Figure 5 Increased expression of endogenous opioids is regulated by an ET-1/ET_B receptor pathway after treatment with PRFE. (A) mRNA expression levels after treatment with PRFE using standard conditions. Cells were harvested after PRFE treatment at the indicated times and RT-PCR products were analyzed by electrophoresis through 2% agarose gel. (B) Quantitative RT-PCR was used to determine the effect of PRFE on message levels of the endogenous opioids, ET-1 and ET_B.

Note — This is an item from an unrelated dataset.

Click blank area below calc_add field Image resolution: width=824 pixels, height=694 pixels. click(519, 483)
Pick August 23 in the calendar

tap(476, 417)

Notes: Differences between controls and PRFE-treated cells were significant (P < 0.05) for all opioid mRNAs in both HEK and HDF. Increases in ET_B mRNA were significant (P < 0.05) in HEK only.

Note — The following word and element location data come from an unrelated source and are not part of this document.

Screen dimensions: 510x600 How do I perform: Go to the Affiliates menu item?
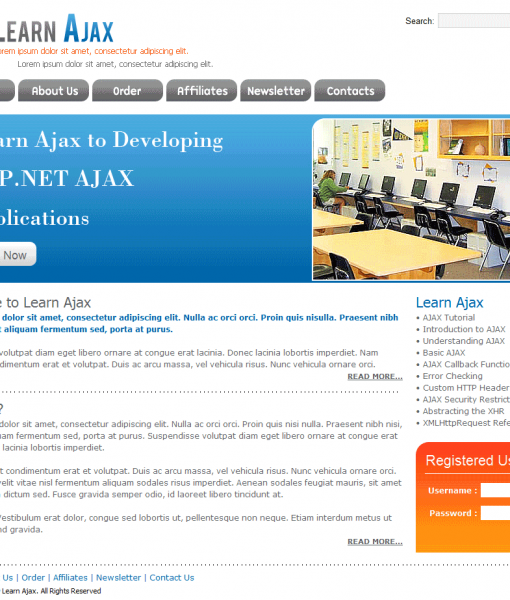tap(202, 91)
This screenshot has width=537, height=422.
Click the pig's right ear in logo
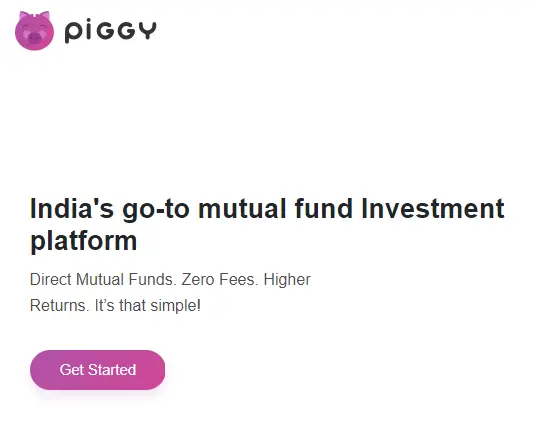[x=45, y=16]
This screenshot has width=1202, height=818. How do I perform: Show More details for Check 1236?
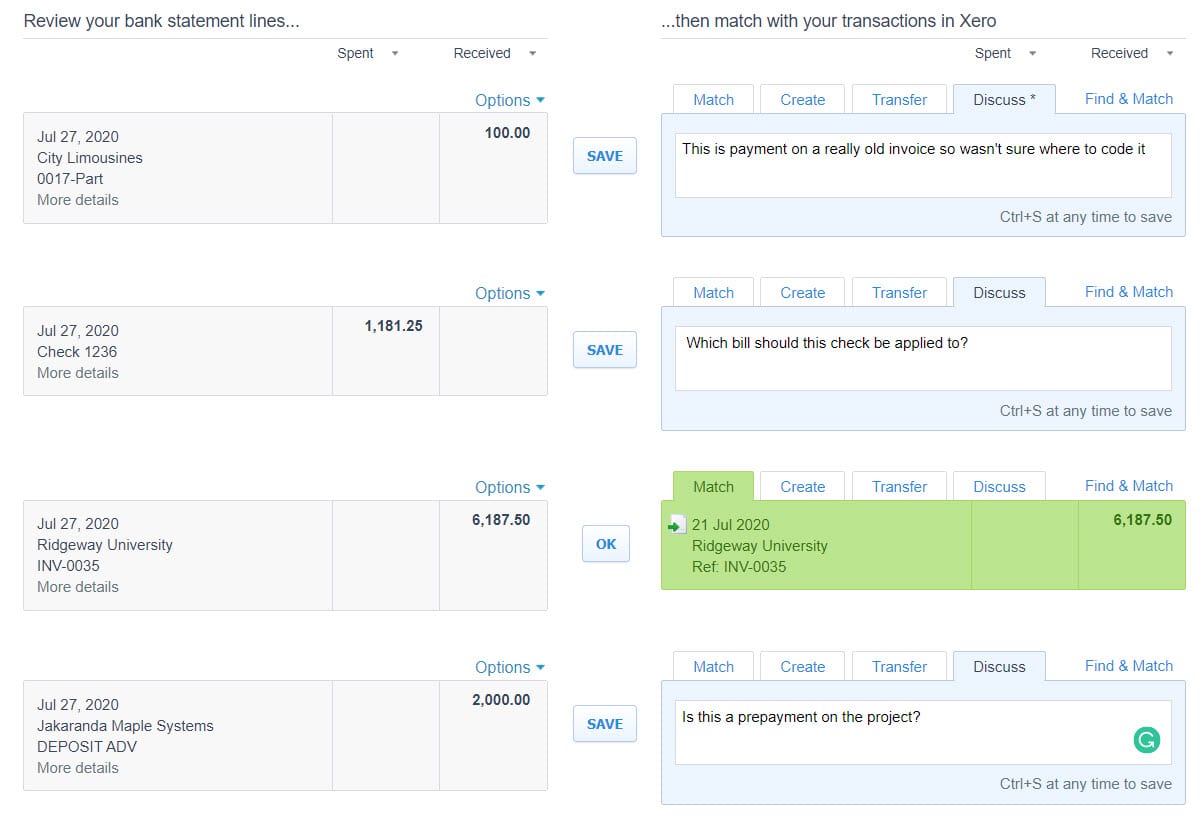77,372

Abbreviations: ET, endothelin; GADPH, glyceraldehyde 3-phosphate dehydrogenase; HDF, human dermal fibroblasts; HEK, human epidermal keratinocytes; PRFE, pulsed radiofrequency energy; POMC, pro-opiomelanocortin; PENK, proenkephalin; PDYN, prodynorphin; RT-PCR, reverse transcription polymerase chain reaction.

Figure 6 Antagonists of ET_A and ET_B receptors inhibit opioid expression after PRFE treatment of HEK and HDF.

Notes: HEK and HDF were pretreated with ET_A and ET_B receptor antagonists (BQ788 and BQ123, respectively) for 1 hour at 100 nM prior to PRFE treatment. Quantitative RT-PCR was performed for the endogenous opioids on RNA isolated 2 hours after PRFE treatment. Data are expressed as percent of untreated antagonist control (n = 6, P < 0.01).
Abbreviations: ET, endothelin; HDF, human dermal fibroblasts; HEK, human epidermal keratinocytes; PRFE, pulsed radiofrequency energy; POMC, proopiomelanocortin; PENK, proenkephalin; PDYN, prodynorphin; RT-PCR, reverse transcription polymerase chain reaction.